Pronounced /ɪzəˈbɛlɪn/Help with pronunciation

Isabelline refers to a colour. The dictionaries variously describe it as greyish-yellow, light buff, pale cream-brown, dingy yellowish grey or drab. The Merriam-Webster Unabridged Dictionary tries hardest to tie it down: “a moderate yellowish brown to light olive brown that is lighter and stronger than clay drab or medal bronze”. It has also been described as the colour of parchment or sand.

The female name Isabella can similarly refer to the colour. Its first appearance in English is in an inventory of the wardrobe of Queen Elizabeth I in 1600: “one rounde gowne of Isabella-colour satten ... set with silver bangles”. Versions of it are known in various European languages from about the same date, including French, German, Spanish and Italian, usually for the colour of a horse.

An isabelline coloured horse
An isabelline-coloured horse

The origin is unclear. That has led to stories growing up that associate Isabella (and by implication isabelline) with an historical event involving a noble lady by that name. One identifies her as Isabel Clara Eugenia, daughter of Philip II of Spain, wife of the Archduke of Austria and joint sovereign of the Spanish Netherlands. Her brother, Philp III, laid siege to Ostend in 1601 and Isabella vowed not to change her undergarments until the city surrendered. Unfortunately for her (and no doubt for those around her) the siege lasted another three years, supposedly leading to this off-colour word for over-worn underwear. Other European nations have a similar story, though they apply it instead to the siege of Granada by Ferdinand and Isabella of Castille in 1491.

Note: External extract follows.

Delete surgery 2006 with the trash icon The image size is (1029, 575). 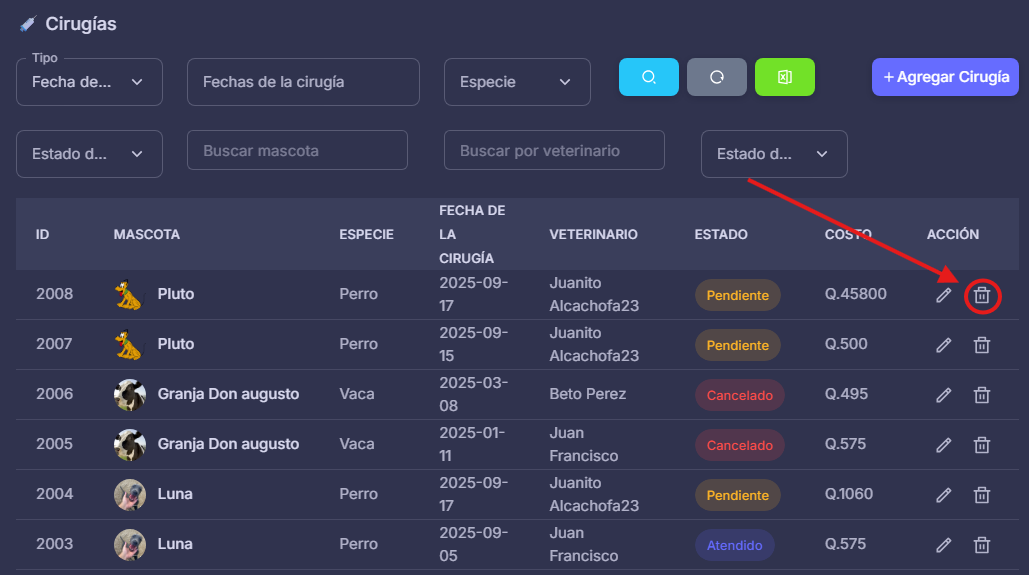[982, 395]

Isabelline is comparatively recent, appearing from about 1840 in descriptions by zoologists of a wide variety of species of bats, fungi, fish and mammals, but mainly birds, such as the isabelline wheatear and the isabelline shrike. Charles Darwin and Alfred Russel Wallace both used it, as did other writers of the nineteenth century:

To begin with, all the smaller denizens of the desert — whether butterflies, beetles, birds, or lizards — must be quite uniformly isabelline or sand-coloured.

Falling in Love; With Other Essays on More Exact Branches of Science, by Grant Allen, 1889.

It’s a specialist word of natural history writing and it’s rare to find it elsewhere other than occasionally as the horse colour.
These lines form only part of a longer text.